How long have u been juicing dude. Seriously???? KOS might be a little overweight but hes a big strong dude. You on the other hand....wow. I'm ashamed for you.


----------



## azza1971 (May 31, 2012)

I have done over the last 5 years 2 ph cycles and 1 steroid cycle, anyway whats your point? I never said i was posting a triceps vid, i just did it on a whim to show my ass at the end….


----------



## chucky1 (May 31, 2012)

eww


----------



## azza1971 (May 31, 2012)

20120531 230530 - YouTube

here is 40 pushups


----------



## azza1971 (May 31, 2012)

chucky1 said:


> eww



i told you homo queer cunts you were getting mooned, dont say you were not warned….


----------



## theCaptn' (May 31, 2012)

Loved it!


----------



## B Lucky (May 31, 2012)

azza1971 said:


> I have done over the last 5 years 2 ph cycles and 1 steroid cycle, anyway whats your point? I never said i was posting a triceps vid, i just did it on a whim to show my ass at the end….

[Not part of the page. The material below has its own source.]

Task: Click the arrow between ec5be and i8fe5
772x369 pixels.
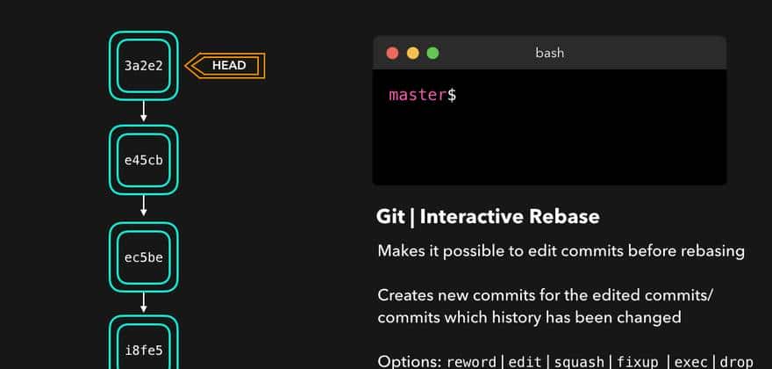Action: click(144, 303)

thus revealing your homosexuality.......


----------



## 12mbl (May 31, 2012)

The point is you talk a big game but you cant really back it up. Anybody can get big with a little time in the gym. But with gym time and ph/ steroids you should be a little bigger than you are. I just expected something a little more intimidating from so much bark.


----------



## B Lucky (May 31, 2012)

azza1971 said:


> 20120531 230530 - YouTube
> 
> here is* 40* pushups




You heard the man! He lost. Now time for BANHAMMER


----------



## azza1971 (May 31, 2012)

12mbl said:


> The point is you talk a big game but you cant really back it up. Anybody can get big with a little time in the gym. But with gym time and ph/ steroids you should be a little bigger than you are. I just expected something a little more intimidating from so much bark.



Bullshit, what did i skite about? All i did in fun was challenge KOS to a pushup contest, not bench, not deads, never claimed to be big and you are misinformed if you think doing 2 ph and 1 steroid cycle with bunk assed gear is going to give you permanent size. My stress over the last 18 months hinders growth and progress, its called Cortisol Bitch...


----------



## _LG_ (May 31, 2012)

Wheres Sil


----------



## 12mbl (May 31, 2012)

Yeah dicklips you want to get aggressive with me on the internet...OOOhhhh shakin in my jump boots. I know all about stress and cortisol you monkey fucker. Ive lost and regained more muscle mass in the last seven yrs than you have on your entire body. And why do you look fifty but talk shit like an adolescent. And you claimed triple whatever he could do. So why'd you tucker out at 40?


----------



## azza1971 (May 31, 2012)

12mbl said:


> Yeah dicklips you want to get aggressive with me on the internet...OOOhhhh shakin in my jump boots. I know all about stress and cortisol you monkey fucker. Ive lost and regained more muscle mass in the last seven yrs than you have on your entire body. And why do you look fifty but talk shit like an adolescent. And you claimed triple whatever he could do. So why'd you tucker out at 40?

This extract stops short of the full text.